⟨

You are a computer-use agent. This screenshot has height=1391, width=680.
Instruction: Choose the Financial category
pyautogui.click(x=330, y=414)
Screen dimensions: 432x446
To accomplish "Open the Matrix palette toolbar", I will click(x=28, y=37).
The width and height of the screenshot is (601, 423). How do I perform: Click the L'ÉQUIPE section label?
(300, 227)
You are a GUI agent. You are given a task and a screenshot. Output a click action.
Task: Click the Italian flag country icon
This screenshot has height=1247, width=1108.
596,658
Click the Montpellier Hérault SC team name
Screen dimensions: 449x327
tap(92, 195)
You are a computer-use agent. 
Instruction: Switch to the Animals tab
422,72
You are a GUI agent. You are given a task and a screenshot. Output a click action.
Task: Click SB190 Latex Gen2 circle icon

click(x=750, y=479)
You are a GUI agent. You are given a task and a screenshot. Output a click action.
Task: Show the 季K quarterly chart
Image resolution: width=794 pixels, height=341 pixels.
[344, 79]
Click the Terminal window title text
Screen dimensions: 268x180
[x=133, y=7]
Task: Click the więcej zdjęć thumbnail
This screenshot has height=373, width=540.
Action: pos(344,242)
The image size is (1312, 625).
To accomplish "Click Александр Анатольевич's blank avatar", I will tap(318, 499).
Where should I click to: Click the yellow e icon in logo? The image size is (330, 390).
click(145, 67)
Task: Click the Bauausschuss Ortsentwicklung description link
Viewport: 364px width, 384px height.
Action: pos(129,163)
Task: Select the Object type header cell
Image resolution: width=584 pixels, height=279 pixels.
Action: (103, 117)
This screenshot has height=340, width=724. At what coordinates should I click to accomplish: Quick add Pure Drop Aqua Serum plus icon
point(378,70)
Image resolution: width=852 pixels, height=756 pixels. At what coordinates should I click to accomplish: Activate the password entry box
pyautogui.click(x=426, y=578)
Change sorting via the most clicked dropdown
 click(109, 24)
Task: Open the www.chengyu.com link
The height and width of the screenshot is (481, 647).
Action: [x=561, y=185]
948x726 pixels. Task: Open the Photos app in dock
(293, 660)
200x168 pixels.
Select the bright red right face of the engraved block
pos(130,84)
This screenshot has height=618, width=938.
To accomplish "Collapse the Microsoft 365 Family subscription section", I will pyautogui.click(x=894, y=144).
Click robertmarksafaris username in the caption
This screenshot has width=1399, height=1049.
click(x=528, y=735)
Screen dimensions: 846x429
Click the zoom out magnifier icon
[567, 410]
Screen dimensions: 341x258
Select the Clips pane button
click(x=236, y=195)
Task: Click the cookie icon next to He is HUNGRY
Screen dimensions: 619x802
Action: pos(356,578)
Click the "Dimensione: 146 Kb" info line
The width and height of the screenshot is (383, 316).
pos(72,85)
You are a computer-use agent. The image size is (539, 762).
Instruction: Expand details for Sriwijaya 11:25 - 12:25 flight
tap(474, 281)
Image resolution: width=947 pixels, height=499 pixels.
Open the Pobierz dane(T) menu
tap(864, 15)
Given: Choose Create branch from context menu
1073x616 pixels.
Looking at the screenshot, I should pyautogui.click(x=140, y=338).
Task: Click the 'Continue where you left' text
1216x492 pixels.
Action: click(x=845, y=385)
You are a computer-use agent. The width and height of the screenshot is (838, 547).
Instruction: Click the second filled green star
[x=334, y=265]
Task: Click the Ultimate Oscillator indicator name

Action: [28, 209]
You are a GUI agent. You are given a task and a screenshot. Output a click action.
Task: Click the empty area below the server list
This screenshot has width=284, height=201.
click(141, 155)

⟩

- [Instructions for the task]: When a line in the records above holds "will", that line is to be reported.

- [Response]:
To accomplish "Open the Matrix palette toolbar", I will click(x=28, y=37).
To accomplish "Click Александр Анатольевич's blank avatar", I will tap(318, 499).
To accomplish "Collapse the Microsoft 365 Family subscription section", I will pyautogui.click(x=894, y=144).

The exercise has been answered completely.